Repeat every line of the entries below without any change, but leave the pictures out.

Items listed in a dataset

'''

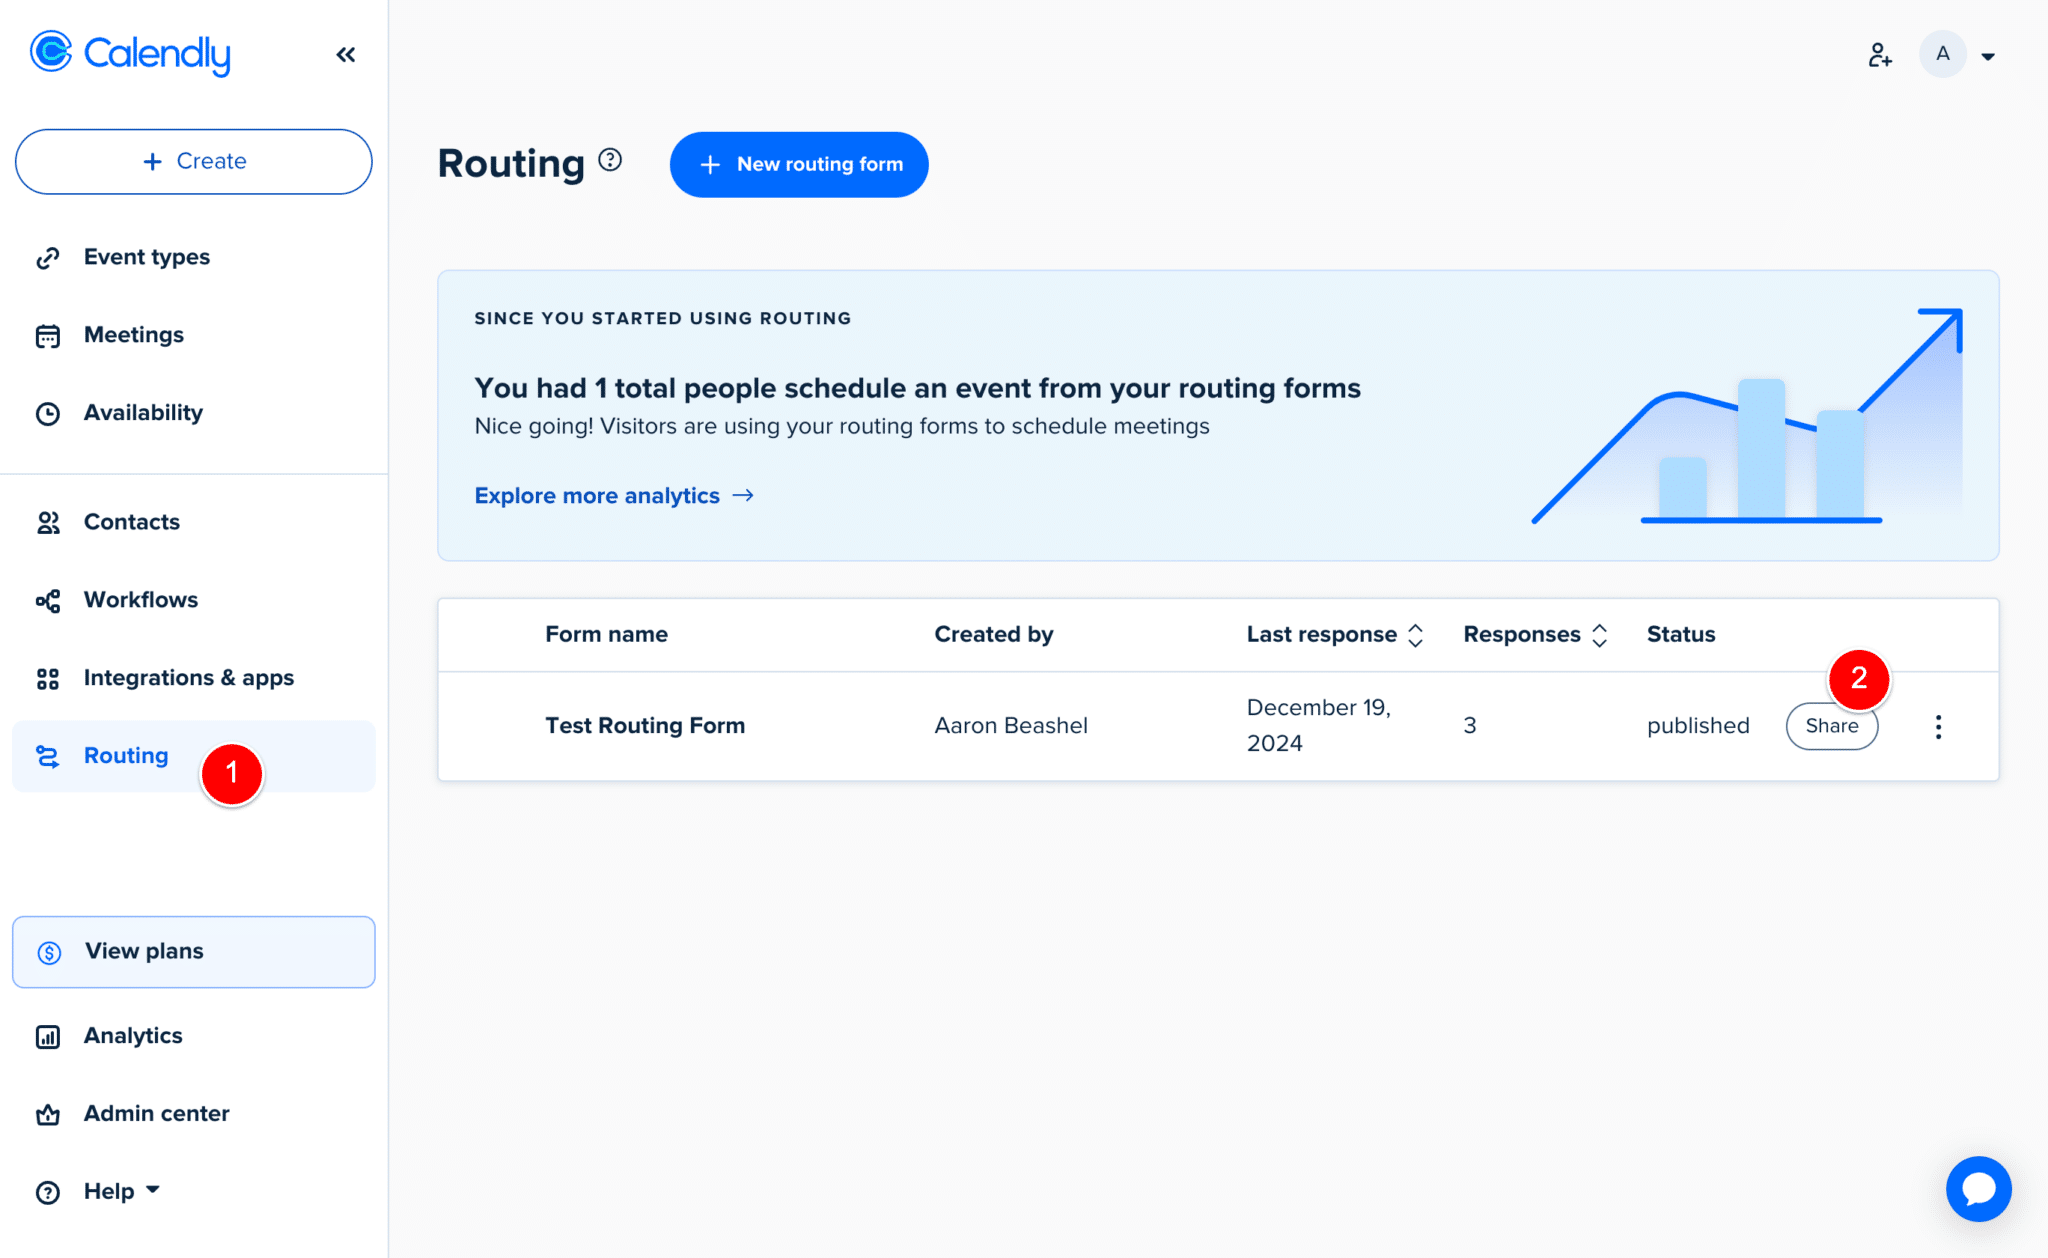Image resolution: width=2048 pixels, height=1258 pixels.
Task: Click the Routing help question mark icon
Action: [610, 160]
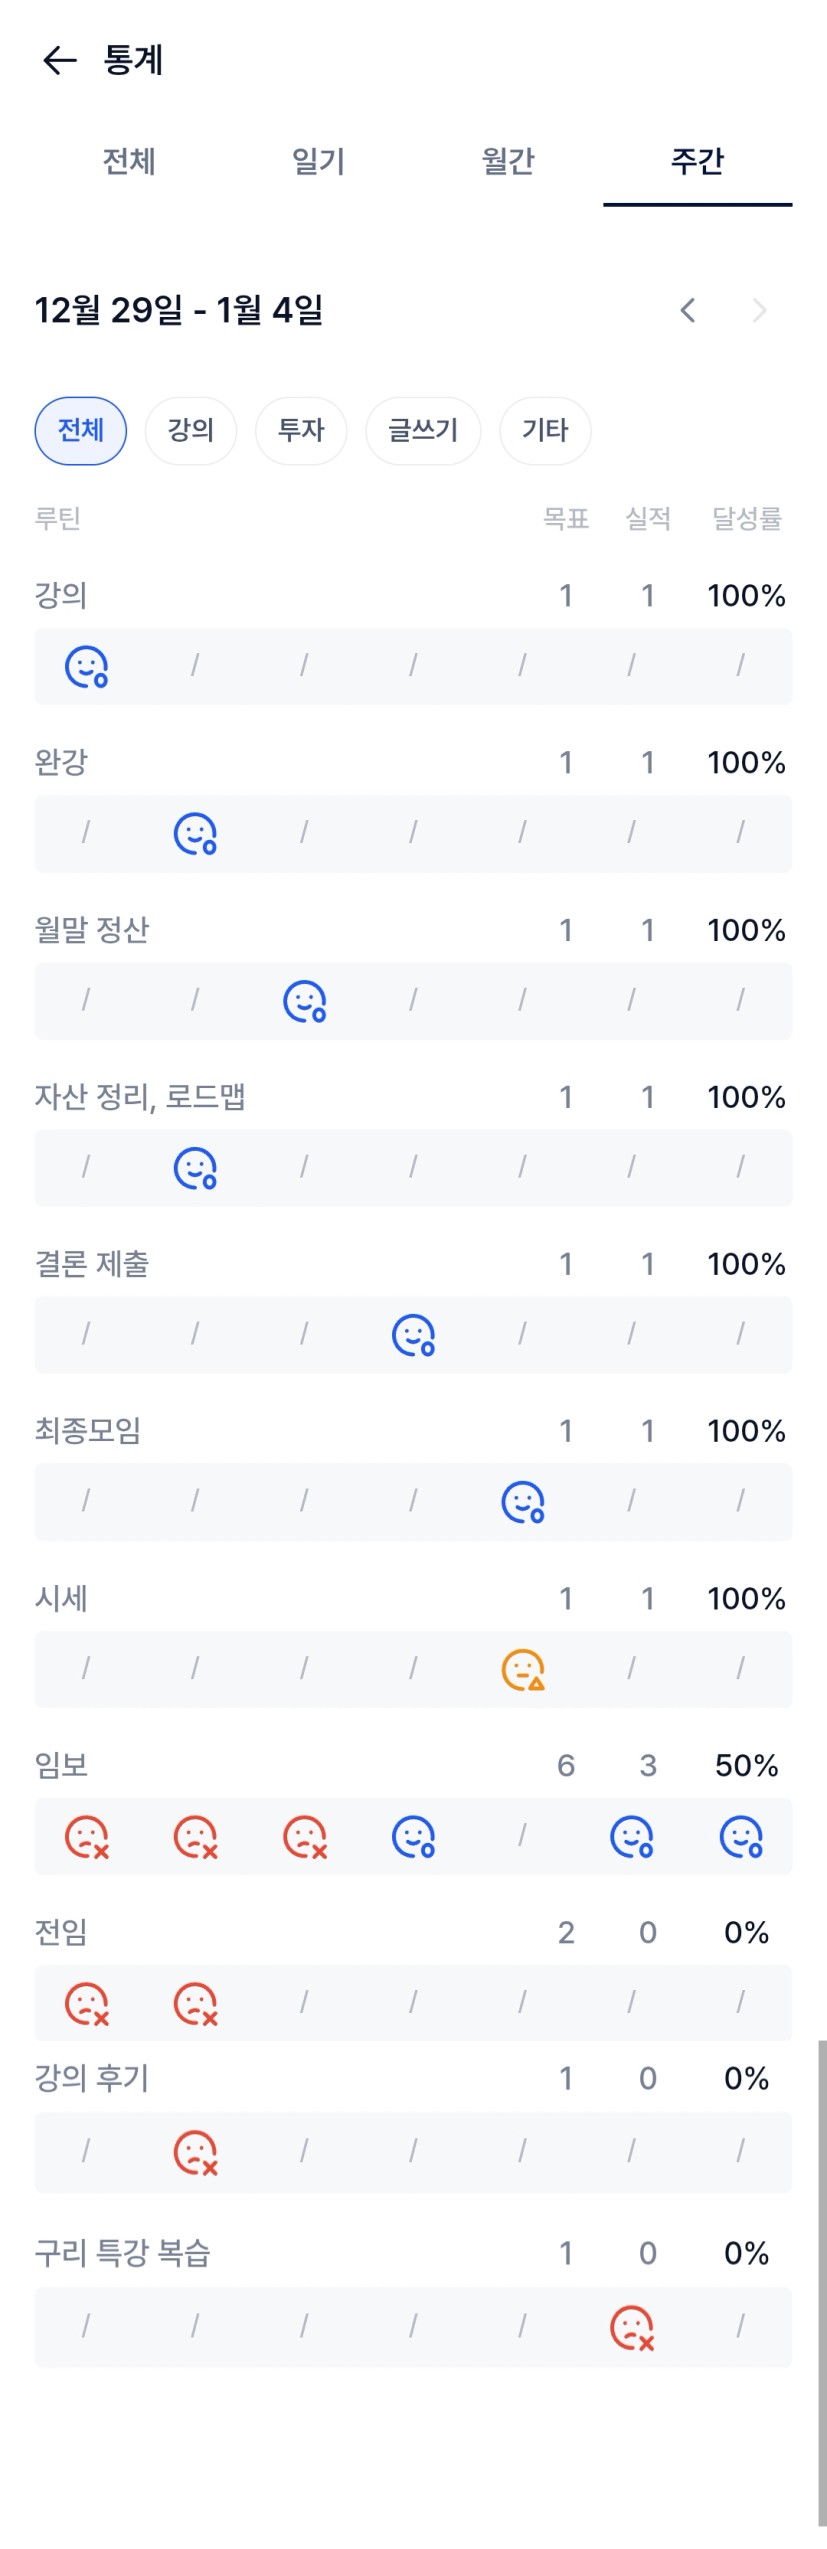Click the blue smiley in 강의 row
This screenshot has width=827, height=2549.
point(86,667)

'''

* Expected answer
Image resolution: width=2048 pixels, height=1258 pixels.
Task: Click the Routing help question mark icon
Action: [610, 160]
Click the blue smiley in 강의 row
This screenshot has width=827, height=2549.
point(86,667)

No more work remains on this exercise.